# Task requirements
When you retype the data, keep every line exactly as it appears.

# Given information

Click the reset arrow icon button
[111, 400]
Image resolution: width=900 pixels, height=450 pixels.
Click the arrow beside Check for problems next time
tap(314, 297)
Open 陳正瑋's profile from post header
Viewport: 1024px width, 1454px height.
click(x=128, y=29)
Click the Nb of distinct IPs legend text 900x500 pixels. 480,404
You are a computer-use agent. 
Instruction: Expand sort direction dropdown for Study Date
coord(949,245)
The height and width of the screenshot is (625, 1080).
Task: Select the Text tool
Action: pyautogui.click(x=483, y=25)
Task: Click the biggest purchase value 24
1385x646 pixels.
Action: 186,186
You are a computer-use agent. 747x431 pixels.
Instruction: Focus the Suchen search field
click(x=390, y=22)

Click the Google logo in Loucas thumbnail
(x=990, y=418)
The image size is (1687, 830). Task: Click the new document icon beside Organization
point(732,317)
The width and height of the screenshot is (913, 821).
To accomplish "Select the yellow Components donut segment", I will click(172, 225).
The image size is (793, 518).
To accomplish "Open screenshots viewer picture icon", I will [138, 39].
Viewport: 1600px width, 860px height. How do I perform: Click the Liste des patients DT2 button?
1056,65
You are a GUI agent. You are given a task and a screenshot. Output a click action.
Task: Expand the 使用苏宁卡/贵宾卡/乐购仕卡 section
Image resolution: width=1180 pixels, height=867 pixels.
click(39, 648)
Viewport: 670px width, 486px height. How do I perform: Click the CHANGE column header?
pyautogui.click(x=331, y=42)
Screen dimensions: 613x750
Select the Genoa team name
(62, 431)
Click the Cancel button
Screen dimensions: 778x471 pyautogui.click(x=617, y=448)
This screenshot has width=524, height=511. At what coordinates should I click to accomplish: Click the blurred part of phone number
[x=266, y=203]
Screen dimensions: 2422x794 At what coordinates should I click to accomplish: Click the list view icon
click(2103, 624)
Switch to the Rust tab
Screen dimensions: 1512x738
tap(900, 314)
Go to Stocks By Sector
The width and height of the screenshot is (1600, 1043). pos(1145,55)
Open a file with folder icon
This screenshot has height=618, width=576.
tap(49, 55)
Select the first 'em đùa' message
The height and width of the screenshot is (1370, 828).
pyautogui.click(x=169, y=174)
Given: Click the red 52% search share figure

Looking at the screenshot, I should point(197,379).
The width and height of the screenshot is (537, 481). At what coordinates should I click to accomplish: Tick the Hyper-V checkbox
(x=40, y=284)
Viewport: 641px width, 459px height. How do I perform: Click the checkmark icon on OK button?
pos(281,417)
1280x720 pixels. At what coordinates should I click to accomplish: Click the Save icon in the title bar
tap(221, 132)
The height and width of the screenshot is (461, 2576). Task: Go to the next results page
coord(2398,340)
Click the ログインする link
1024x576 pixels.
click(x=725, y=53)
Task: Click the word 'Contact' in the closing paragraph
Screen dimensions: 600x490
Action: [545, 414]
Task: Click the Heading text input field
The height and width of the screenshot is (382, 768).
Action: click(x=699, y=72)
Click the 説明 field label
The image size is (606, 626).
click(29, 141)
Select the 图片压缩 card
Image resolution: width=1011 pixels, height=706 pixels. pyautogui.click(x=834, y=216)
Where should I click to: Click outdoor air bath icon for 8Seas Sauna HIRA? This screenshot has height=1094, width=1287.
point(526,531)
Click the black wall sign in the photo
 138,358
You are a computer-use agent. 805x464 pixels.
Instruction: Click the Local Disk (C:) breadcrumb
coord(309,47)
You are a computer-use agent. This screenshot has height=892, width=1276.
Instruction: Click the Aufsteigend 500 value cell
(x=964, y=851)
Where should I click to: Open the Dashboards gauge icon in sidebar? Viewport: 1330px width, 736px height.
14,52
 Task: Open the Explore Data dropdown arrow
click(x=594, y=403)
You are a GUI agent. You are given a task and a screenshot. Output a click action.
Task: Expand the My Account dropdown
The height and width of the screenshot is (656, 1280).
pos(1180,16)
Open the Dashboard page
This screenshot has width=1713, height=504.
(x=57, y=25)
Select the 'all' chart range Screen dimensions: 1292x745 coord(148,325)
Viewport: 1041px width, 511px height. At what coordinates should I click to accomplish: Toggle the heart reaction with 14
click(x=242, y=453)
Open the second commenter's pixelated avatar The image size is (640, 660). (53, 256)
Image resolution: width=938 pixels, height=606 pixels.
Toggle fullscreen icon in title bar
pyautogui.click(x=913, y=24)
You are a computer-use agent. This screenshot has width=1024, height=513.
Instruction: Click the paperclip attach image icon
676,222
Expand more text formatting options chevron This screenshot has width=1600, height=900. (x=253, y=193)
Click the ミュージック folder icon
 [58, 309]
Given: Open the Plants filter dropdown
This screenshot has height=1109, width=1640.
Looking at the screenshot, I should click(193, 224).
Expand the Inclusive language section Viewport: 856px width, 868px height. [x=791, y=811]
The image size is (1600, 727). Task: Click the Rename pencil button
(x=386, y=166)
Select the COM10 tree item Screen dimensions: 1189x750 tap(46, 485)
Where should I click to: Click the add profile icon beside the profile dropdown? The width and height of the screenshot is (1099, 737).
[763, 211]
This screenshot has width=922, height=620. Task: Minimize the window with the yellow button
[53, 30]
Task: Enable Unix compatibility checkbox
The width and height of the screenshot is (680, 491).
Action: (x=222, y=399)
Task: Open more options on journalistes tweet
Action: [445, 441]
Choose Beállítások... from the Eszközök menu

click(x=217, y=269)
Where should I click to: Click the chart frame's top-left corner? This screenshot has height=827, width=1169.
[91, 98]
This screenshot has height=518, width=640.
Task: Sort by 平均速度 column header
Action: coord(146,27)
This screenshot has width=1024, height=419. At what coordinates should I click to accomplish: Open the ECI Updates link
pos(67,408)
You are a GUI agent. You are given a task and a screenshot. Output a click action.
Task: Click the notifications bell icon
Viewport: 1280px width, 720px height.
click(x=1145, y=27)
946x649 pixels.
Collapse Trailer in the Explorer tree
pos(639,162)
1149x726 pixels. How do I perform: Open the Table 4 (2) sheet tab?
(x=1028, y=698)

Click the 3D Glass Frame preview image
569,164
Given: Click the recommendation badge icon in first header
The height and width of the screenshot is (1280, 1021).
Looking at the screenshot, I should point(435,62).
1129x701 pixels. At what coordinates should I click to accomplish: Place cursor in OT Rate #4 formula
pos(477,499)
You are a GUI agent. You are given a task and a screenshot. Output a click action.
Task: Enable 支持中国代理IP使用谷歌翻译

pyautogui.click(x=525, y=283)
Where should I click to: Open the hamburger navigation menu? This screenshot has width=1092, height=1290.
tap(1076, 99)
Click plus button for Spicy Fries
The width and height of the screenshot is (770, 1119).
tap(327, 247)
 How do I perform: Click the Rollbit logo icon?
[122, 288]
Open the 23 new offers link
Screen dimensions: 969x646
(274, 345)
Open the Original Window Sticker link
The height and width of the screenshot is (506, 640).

# Answer to this problem
Click the reset arrow icon button
[111, 400]
Image resolution: width=900 pixels, height=450 pixels.
Click the arrow beside Check for problems next time
tap(314, 297)
Open 陳正瑋's profile from post header
Viewport: 1024px width, 1454px height.
click(x=128, y=29)
Click the Nb of distinct IPs legend text 900x500 pixels. 480,404
You are a computer-use agent. 
Instruction: Expand sort direction dropdown for Study Date
coord(949,245)
The height and width of the screenshot is (625, 1080).
Task: Select the Text tool
Action: pyautogui.click(x=483, y=25)
Task: Click the biggest purchase value 24
1385x646 pixels.
Action: 186,186
You are a computer-use agent. 747x431 pixels.
Instruction: Focus the Suchen search field
click(x=390, y=22)

Click the Google logo in Loucas thumbnail
(x=990, y=418)
The image size is (1687, 830). Task: Click the new document icon beside Organization
point(732,317)
The width and height of the screenshot is (913, 821).
To accomplish "Select the yellow Components donut segment", I will click(172, 225).
The image size is (793, 518).
To accomplish "Open screenshots viewer picture icon", I will [138, 39].
Viewport: 1600px width, 860px height. How do I perform: Click the Liste des patients DT2 button?
1056,65
You are a GUI agent. You are given a task and a screenshot. Output a click action.
Task: Expand the 使用苏宁卡/贵宾卡/乐购仕卡 section
Image resolution: width=1180 pixels, height=867 pixels.
click(39, 648)
Viewport: 670px width, 486px height. How do I perform: Click the CHANGE column header?
pyautogui.click(x=331, y=42)
Screen dimensions: 613x750
Select the Genoa team name
(62, 431)
Click the Cancel button
Screen dimensions: 778x471 pyautogui.click(x=617, y=448)
This screenshot has width=524, height=511. At what coordinates should I click to accomplish: Click the blurred part of phone number
[x=266, y=203]
Screen dimensions: 2422x794 At what coordinates should I click to accomplish: Click the list view icon
click(2103, 624)
Switch to the Rust tab
Screen dimensions: 1512x738
tap(900, 314)
Go to Stocks By Sector
The width and height of the screenshot is (1600, 1043). pos(1145,55)
Open a file with folder icon
This screenshot has height=618, width=576.
tap(49, 55)
Select the first 'em đùa' message
The height and width of the screenshot is (1370, 828).
pyautogui.click(x=169, y=174)
Given: Click the red 52% search share figure

Looking at the screenshot, I should point(197,379).
The width and height of the screenshot is (537, 481). At what coordinates should I click to accomplish: Tick the Hyper-V checkbox
(x=40, y=284)
Viewport: 641px width, 459px height. How do I perform: Click the checkmark icon on OK button?
pos(281,417)
1280x720 pixels. At what coordinates should I click to accomplish: Click the Save icon in the title bar
tap(221, 132)
The height and width of the screenshot is (461, 2576). Task: Go to the next results page
coord(2398,340)
Click the ログインする link
1024x576 pixels.
click(x=725, y=53)
Task: Click the word 'Contact' in the closing paragraph
Screen dimensions: 600x490
Action: [545, 414]
Task: Click the Heading text input field
The height and width of the screenshot is (382, 768).
Action: click(x=699, y=72)
Click the 説明 field label
The image size is (606, 626).
click(29, 141)
Select the 图片压缩 card
Image resolution: width=1011 pixels, height=706 pixels. pyautogui.click(x=834, y=216)
Where should I click to: Click outdoor air bath icon for 8Seas Sauna HIRA? This screenshot has height=1094, width=1287.
point(526,531)
Click the black wall sign in the photo
 138,358
You are a computer-use agent. 805x464 pixels.
Instruction: Click the Local Disk (C:) breadcrumb
coord(309,47)
You are a computer-use agent. This screenshot has height=892, width=1276.
Instruction: Click the Aufsteigend 500 value cell
(x=964, y=851)
Where should I click to: Open the Dashboards gauge icon in sidebar? Viewport: 1330px width, 736px height.
14,52
 Task: Open the Explore Data dropdown arrow
click(x=594, y=403)
You are a GUI agent. You are given a task and a screenshot. Output a click action.
Task: Expand the My Account dropdown
The height and width of the screenshot is (656, 1280).
pos(1180,16)
Open the Dashboard page
This screenshot has width=1713, height=504.
(x=57, y=25)
Select the 'all' chart range Screen dimensions: 1292x745 coord(148,325)
Viewport: 1041px width, 511px height. At what coordinates should I click to accomplish: Toggle the heart reaction with 14
click(x=242, y=453)
Open the second commenter's pixelated avatar The image size is (640, 660). (53, 256)
Image resolution: width=938 pixels, height=606 pixels.
Toggle fullscreen icon in title bar
pyautogui.click(x=913, y=24)
You are a computer-use agent. This screenshot has width=1024, height=513.
Instruction: Click the paperclip attach image icon
676,222
Expand more text formatting options chevron This screenshot has width=1600, height=900. (x=253, y=193)
Click the ミュージック folder icon
 [58, 309]
Given: Open the Plants filter dropdown
This screenshot has height=1109, width=1640.
Looking at the screenshot, I should click(193, 224).
Expand the Inclusive language section Viewport: 856px width, 868px height. [x=791, y=811]
The image size is (1600, 727). Task: Click the Rename pencil button
(x=386, y=166)
Select the COM10 tree item Screen dimensions: 1189x750 tap(46, 485)
Where should I click to: Click the add profile icon beside the profile dropdown? The width and height of the screenshot is (1099, 737).
[763, 211]
This screenshot has width=922, height=620. Task: Minimize the window with the yellow button
[53, 30]
Task: Enable Unix compatibility checkbox
The width and height of the screenshot is (680, 491).
Action: (x=222, y=399)
Task: Open more options on journalistes tweet
Action: [445, 441]
Choose Beállítások... from the Eszközök menu

click(x=217, y=269)
Where should I click to: Click the chart frame's top-left corner? This screenshot has height=827, width=1169.
[91, 98]
This screenshot has height=518, width=640.
Task: Sort by 平均速度 column header
Action: coord(146,27)
This screenshot has width=1024, height=419. At what coordinates should I click to accomplish: Open the ECI Updates link
pos(67,408)
You are a GUI agent. You are given a task and a screenshot. Output a click action.
Task: Click the notifications bell icon
Viewport: 1280px width, 720px height.
click(x=1145, y=27)
946x649 pixels.
Collapse Trailer in the Explorer tree
pos(639,162)
1149x726 pixels. How do I perform: Open the Table 4 (2) sheet tab?
(x=1028, y=698)

Click the 3D Glass Frame preview image
569,164
Given: Click the recommendation badge icon in first header
The height and width of the screenshot is (1280, 1021).
Looking at the screenshot, I should point(435,62).
1129x701 pixels. At what coordinates should I click to accomplish: Place cursor in OT Rate #4 formula
pos(477,499)
You are a GUI agent. You are given a task and a screenshot. Output a click action.
Task: Enable 支持中国代理IP使用谷歌翻译

pyautogui.click(x=525, y=283)
Where should I click to: Open the hamburger navigation menu? This screenshot has width=1092, height=1290.
tap(1076, 99)
Click plus button for Spicy Fries
The width and height of the screenshot is (770, 1119).
tap(327, 247)
 How do I perform: Click the Rollbit logo icon?
[122, 288]
Open the 23 new offers link
Screen dimensions: 969x646
(274, 345)
Open the Original Window Sticker link
The height and width of the screenshot is (506, 640).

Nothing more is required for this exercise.